A toolkit for developing and comparing reinforcement learning algorithms.

https://www.gymlibrary.dev

Other

34.77k stars 8.61k forks source link

Pendulum done = True after 200 steps #1437

Closed briankim13 closed 5 years ago

briankim13 commented 5 years ago

Hello all,

I found pendulum environment returns true for done after 200 steps. Maybe documentation should be changed (it says it will return false all the time)?

But I don't understand why I get done=True.... Below is the code from pendulum.py for me.
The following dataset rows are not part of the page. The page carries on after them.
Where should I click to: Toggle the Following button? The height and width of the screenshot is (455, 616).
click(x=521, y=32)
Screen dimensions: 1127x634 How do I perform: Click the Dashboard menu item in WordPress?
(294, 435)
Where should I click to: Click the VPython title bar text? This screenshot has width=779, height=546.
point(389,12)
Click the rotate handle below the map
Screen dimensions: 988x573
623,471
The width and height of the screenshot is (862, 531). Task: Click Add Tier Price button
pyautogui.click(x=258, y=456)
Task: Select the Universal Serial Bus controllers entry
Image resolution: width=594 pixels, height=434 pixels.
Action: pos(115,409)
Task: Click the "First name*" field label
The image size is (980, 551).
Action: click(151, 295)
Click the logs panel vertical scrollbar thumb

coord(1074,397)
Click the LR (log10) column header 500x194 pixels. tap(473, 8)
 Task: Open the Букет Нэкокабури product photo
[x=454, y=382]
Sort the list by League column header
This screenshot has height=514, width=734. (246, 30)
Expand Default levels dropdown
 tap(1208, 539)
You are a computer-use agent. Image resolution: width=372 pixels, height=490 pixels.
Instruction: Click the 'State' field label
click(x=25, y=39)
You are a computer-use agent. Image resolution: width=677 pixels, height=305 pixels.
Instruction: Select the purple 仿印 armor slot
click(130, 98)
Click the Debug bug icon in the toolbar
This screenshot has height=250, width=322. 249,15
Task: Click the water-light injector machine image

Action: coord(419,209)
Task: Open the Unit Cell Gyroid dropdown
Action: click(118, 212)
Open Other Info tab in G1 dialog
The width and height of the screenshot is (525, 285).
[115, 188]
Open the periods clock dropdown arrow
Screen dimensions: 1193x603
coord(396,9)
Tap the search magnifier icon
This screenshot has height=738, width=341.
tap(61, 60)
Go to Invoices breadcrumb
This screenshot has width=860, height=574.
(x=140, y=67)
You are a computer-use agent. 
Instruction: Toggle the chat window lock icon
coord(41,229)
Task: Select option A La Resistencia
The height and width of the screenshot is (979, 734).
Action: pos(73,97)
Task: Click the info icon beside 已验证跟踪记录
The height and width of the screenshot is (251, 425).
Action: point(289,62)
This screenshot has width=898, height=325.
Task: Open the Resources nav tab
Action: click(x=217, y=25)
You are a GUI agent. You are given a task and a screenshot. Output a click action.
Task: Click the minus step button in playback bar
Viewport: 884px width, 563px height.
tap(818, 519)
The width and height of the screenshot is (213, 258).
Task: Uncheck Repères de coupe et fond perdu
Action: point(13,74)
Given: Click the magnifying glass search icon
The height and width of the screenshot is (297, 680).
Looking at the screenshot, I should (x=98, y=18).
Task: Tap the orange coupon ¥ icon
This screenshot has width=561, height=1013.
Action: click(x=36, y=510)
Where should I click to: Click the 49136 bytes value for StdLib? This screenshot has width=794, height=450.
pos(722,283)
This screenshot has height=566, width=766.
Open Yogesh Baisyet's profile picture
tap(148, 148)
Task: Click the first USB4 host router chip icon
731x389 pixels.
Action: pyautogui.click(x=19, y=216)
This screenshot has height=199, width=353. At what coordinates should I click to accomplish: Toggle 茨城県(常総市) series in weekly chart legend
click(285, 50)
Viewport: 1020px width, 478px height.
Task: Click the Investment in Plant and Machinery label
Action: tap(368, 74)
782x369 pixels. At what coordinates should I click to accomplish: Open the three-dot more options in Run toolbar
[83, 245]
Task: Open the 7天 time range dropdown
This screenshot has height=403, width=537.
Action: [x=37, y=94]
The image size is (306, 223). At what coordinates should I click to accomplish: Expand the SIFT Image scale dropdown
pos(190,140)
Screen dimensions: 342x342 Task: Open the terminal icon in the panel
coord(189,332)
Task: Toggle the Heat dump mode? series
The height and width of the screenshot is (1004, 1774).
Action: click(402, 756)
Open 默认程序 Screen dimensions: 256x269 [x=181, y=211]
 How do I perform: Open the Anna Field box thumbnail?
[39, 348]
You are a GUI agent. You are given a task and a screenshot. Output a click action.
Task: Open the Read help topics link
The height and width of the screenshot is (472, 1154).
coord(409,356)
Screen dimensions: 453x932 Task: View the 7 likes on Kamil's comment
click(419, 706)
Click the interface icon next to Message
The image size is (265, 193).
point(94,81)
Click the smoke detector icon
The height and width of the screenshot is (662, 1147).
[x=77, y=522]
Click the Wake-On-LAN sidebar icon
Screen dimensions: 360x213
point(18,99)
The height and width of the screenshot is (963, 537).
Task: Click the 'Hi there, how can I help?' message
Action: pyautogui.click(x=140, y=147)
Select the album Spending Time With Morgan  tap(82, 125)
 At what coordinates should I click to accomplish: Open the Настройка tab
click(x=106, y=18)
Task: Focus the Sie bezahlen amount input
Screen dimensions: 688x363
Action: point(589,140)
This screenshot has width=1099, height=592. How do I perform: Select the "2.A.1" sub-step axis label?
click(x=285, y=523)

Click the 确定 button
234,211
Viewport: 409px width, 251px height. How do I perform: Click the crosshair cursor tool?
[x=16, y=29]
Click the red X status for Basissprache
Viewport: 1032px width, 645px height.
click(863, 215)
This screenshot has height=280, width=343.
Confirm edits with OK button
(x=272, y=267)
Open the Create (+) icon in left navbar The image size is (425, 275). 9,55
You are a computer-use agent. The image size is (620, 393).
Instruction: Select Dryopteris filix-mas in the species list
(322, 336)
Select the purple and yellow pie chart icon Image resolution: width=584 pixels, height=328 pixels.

I shouldn't get True at all

def step(self,u):
    th, thdot = self.state # th := theta

    g = 10.
    m = 1.
    l = 1.
    dt = self.dt

    u = np.clip(u, -self.max_torque, self.max_torque)[0]
    self.last_u = u # for rendering
    costs = angle_normalize(th)**2 + .1*thdot**2 + .001*(u**2)

    newthdot = thdot + (-3*g/(2*l) * np.sin(th + np.pi) + 3./(m*l**2)*u) * dt
    newth = th + newthdot*dt
    newthdot = np.clip(newthdot, -self.max_speed, self.max_speed) #pylint: disable=E1111

    self.state = np.array([newth, newthdot])
    return self._get_obs(), -costs, False, {}

muupan commented 5 years ago

That is because it is wrapped by the TimeLimit wrapper when you call gym.make.

https://github.com/openai/gym/blob/master/gym/wrappers/time_limit.py

You can unwrap it if you do not want done=True by accessing env.env.

>>> import gym
>>> env = gym.make('Pendulum-v0')
>>> env
<TimeLimit<PendulumEnv<Pendulum-v0>>>
>>> env = env.env
>>> env
<gym.envs.classic_control.pendulum.PendulumEnv object at 0x1038974a8>

christopherhesse commented 5 years ago

Thanks @muupan, that's correct. If you use the underlying enviroment directly there will be no timelimit but the gym.make version has a timelimit.